對桓岫的逼問,并沒有得到任何成果。他就好像把所有的事情都藏進了肚子裏,沒有開膛破肚,什麽都不會得到。

桓岫昏過去又被兜頭潑了冷水驟然驚醒。曹大人徑直走到他的面前,昏暗的牢房中,因為湊近的燈火,能清楚地看到桓岫身上觸目驚心的鞭痕。

“想好了嗎?”

桓岫晃了晃頭,冷水甩了人一臉。

“媽的,還真是不見棺材不掉淚,死活不肯承認了是吧?!”

曹大人抹了一把臉,怒目圓睜:“你殺了黃婆子,又殺了從宮裏出來的小公公!證據确鑿,你還不認罪嗎?”

他說話,頗有些氣急敗壞。
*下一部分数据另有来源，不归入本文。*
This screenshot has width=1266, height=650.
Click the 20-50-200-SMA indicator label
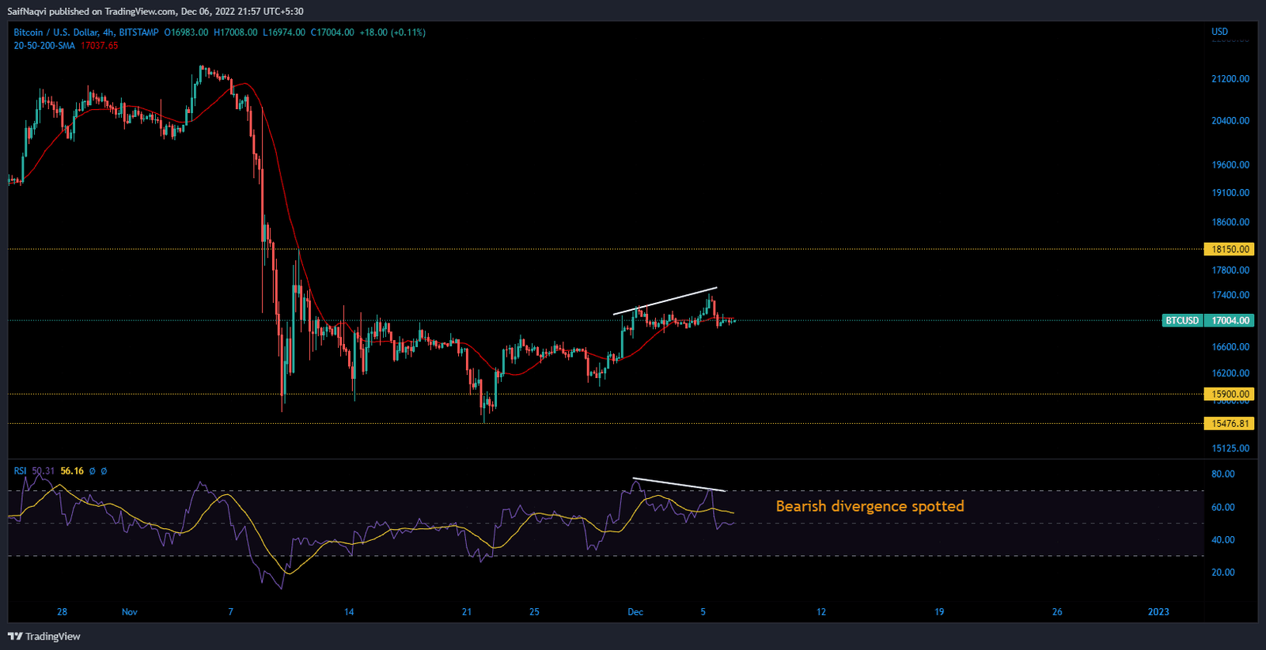(x=44, y=46)
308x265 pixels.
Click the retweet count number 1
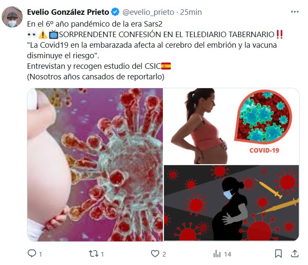pos(102,254)
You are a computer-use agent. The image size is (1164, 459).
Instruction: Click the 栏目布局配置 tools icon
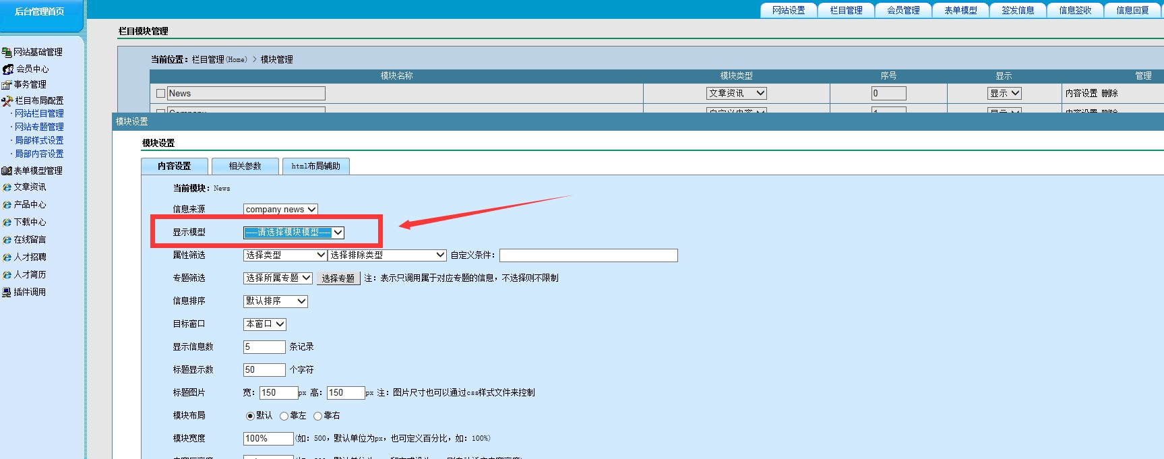(x=7, y=100)
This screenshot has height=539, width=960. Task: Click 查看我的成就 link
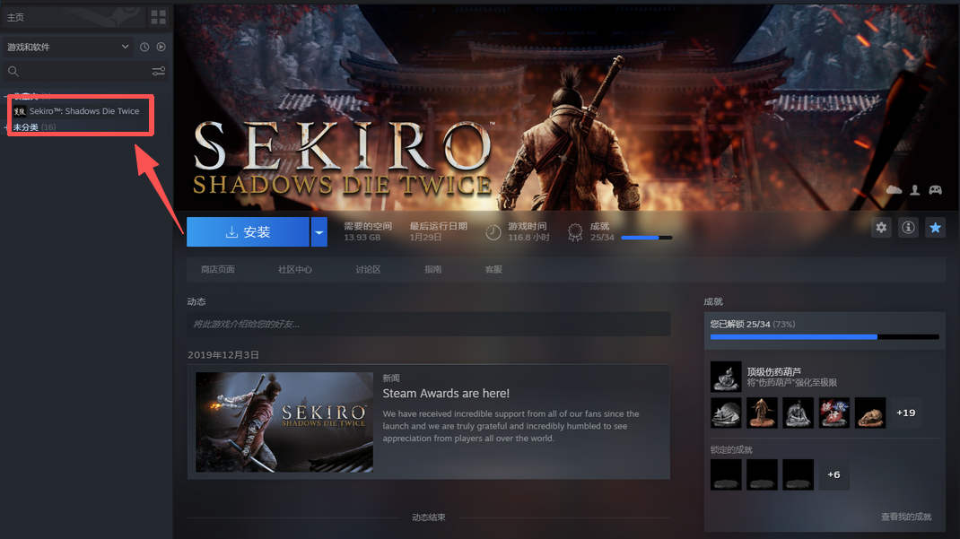click(905, 517)
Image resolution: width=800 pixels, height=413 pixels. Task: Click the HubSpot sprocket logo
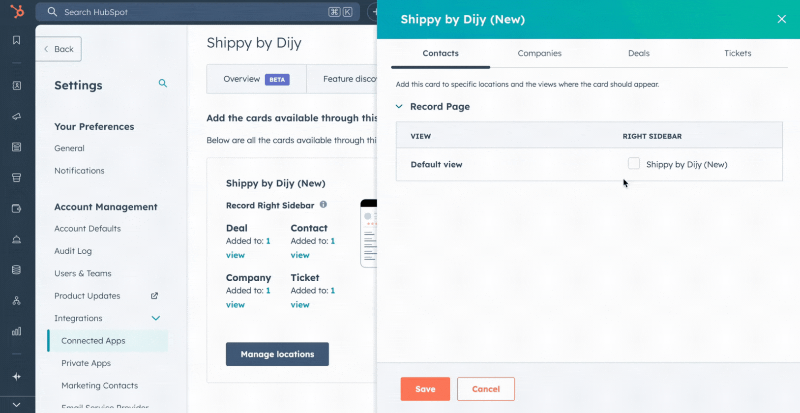click(17, 11)
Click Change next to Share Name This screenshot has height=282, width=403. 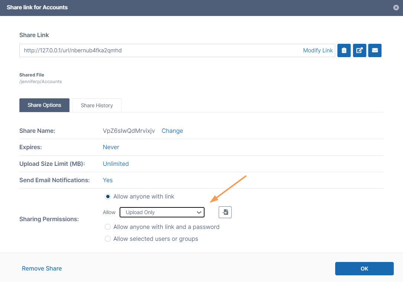coord(172,131)
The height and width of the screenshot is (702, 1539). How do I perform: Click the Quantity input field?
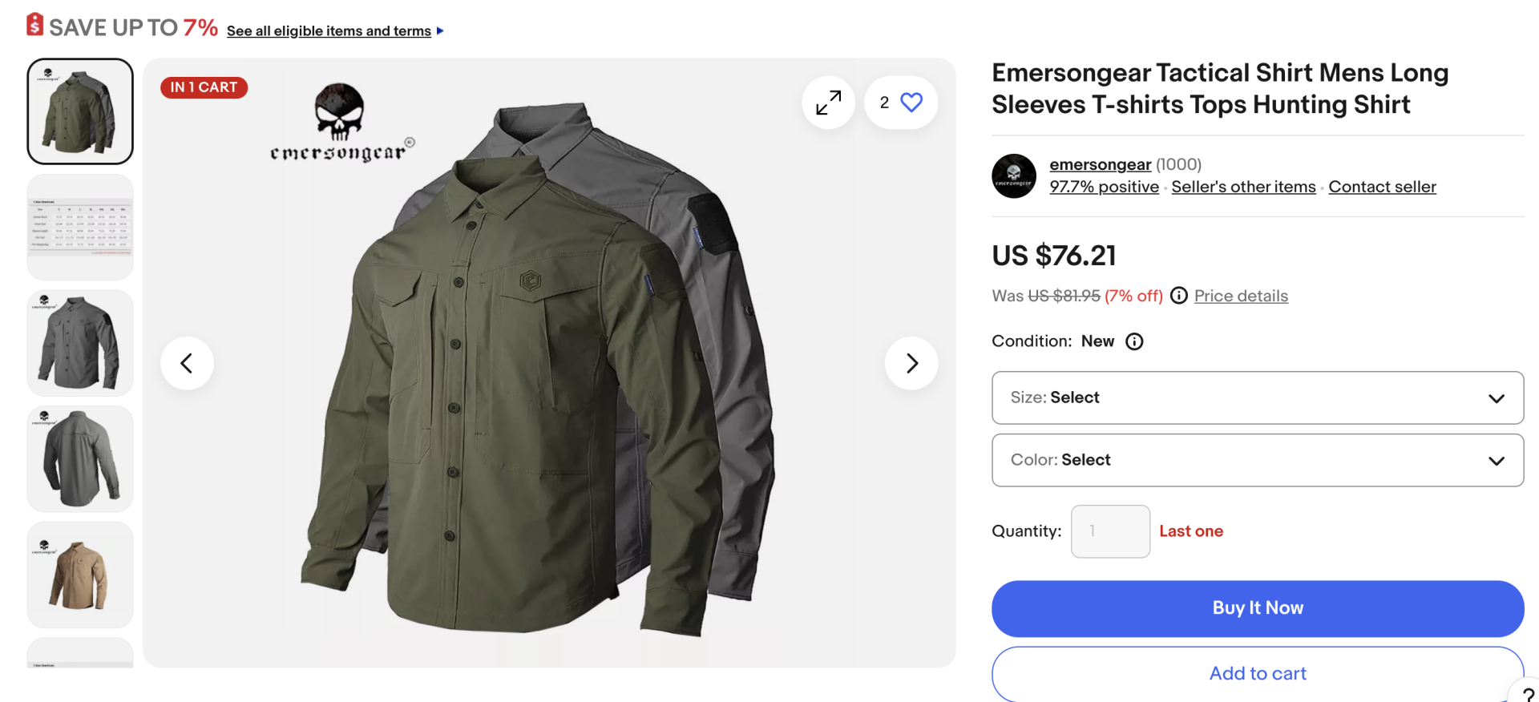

桓岫喘了幾口氣,眼神不變,只靜靜看着。

曹大人譏道:“你不過就是個白面書生,該你低頭的時候,就乖乖低頭認罪,何必經這些苦頭!”邊上有人遞上一沓訟案,曹大人翻了翻,直接道:“來,看看這上頭,這就是你殺人的證據!”

根本就沒有什麽證據。

桓岫只用掃一眼,就知道,這沓不過只是訟案,是有人上到縣衙狀告他的訟案。

他不語,那曹大人作勢要捉他的手去摁印泥畫押。有獄卒匆忙跑了進來:“大人!”

曹大人回頭:“喊什麽喊?”

獄卒不敢拖延,忙道:“尚書令和老郡公都……都……”

“都怎樣?”

“都到縣衙了,正要縣令開堂公審!”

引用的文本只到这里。